2.5 CsTPP基因的组织特异性表达模式

由图6可见:除CsTPP4、CsTPP11和CsTPP12外,其余CsTPP在不同组织中的表达存在较大差异。其中CsTPP8在叶中特异性高表达;CsTPP5和CsTPP9在茎中特异性高表达;CsTPP3和CsTPP5在花中特异性高表达;CsTPP2、CsTPP6和CsTPP7在根中特异性高表达。表明不同CsTPP基因家族成员在茶树各组织具有不同的调控作用,且个别基因的高表达也表明其在CsTPP基因家族调控茶树生长发育过程中的重要性。

图6 CsTPP基因在不同组织中的表达分析Fig.6 Expression analysis of CsTPP gene in different tissues不同字母表示差异显著(P<0.05)。Different letters indicate significant difference at 0.05 level.

2.6 CsTPP基因低温胁迫下的表达模式

如图7所示:大部分茶树TPP基因都响应低温胁迫,且被诱导表达。其中CsTPP5、CsTPP6、CsTPP7和CsTPP11在4 d轻度低温处理和8 d中度低温处理下的表达量均发生上调,而CsTPP2、CsTPP4、CsTPP8、CsTPP9和CsTPP12只在4 d轻度低温处理下的表达量发生上调,CsTPP3和CsTPP10只在8 d中度低温处理下的表达量发生上调。表明TPP基因家族在茶树应对低温胁迫的过程中起作用,且不同成员在低温胁迫的不同时期起作用。

图7 CsTPP基因在低温胁迫下的表达分析Fig.7 Expression analysis of CsTPP gene under low temperature stress*P<0.05.

3 讨论

在高温、低温、干旱等非生物胁迫下,海藻糖可在细胞内迅速积累,通过增加蛋白质、核酸等生物大分子结构的稳定性,进而提高植物抵御不良环境的能力[20]。T6P是海藻糖的代谢前体物质,主要存在于细胞质,通过抑制蔗糖非酵解相关激酶1(SnRK1)的催化活性,进而调控植物生长代谢[21]。海藻糖-6-磷酸合成酶(TPS)是催化T6P的生物合成酶,而海藻糖-6-磷酸磷酸酶(TPP)是催化T6P生物分解的蛋白酶,两者是海藻糖合成途径中的关键酶。TPP基因广泛存在于高等植物中,拟南芥TPP家族包括10个成员[22-23],水稻TPP家族包括13个成员[19],玉米TPP家族包括26个成员[24]。本研究在茶树基因组中共鉴定到12个TPP基因。TPP基因家族在不同物种中数量差异较大,说明该家族可能在植物进化过程中发生基因复制现象。

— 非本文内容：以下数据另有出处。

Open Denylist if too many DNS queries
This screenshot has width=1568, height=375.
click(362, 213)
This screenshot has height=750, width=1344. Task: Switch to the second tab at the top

基因应答响应的特点与启动子的顺式作用元件相关。丁泽红等[25]研究表明,木薯MeTPP1具有干旱诱导元件MBS和ABA响应元件ABRE,脱落酸处于植物响应干旱、低温等非生物逆境的信号传导中枢,可调控基因的表达:在PEG-6000胁迫条件下,MeTPP1的表达量在老叶和第1片完全展开叶中均呈现先下降后上升的变化趋势;在低温胁迫下,在未展开叶、第1片完全展开叶和根中,MeTPP1的表达量均呈持续上升的趋势。杨雪等[19]研究表明OsTPP3存在的厌氧响应元件ARE和GC-motif赋予了OsTPP3基因在种子缺氧萌发时高表达;干旱处理条件下,在生长7 d的水稻幼苗根和嫩芽中,OsTPP3基因的表达量较对照组提高5倍。丁菲等[16]研究表明在低温胁迫下,CsTPS基因会诱导表达。本研究中,CsTPP2、CsTPP3、CsTPP5、CsTPP6和CsTPP8具有干旱诱导元件MBS和厌氧响应元件ARE,CsTPP4和CsTPP6具有低温诱导元件LTR,CsTPP1、CsTPP2、CsTPP5、CsTPP6、CsTPP8、CsTPP9、CsTPP10和CsTPP11具有ABA响应元件ABRE,猜测这些CsTPP基因可能参与茶树低温、干旱等非生物逆境响应过程。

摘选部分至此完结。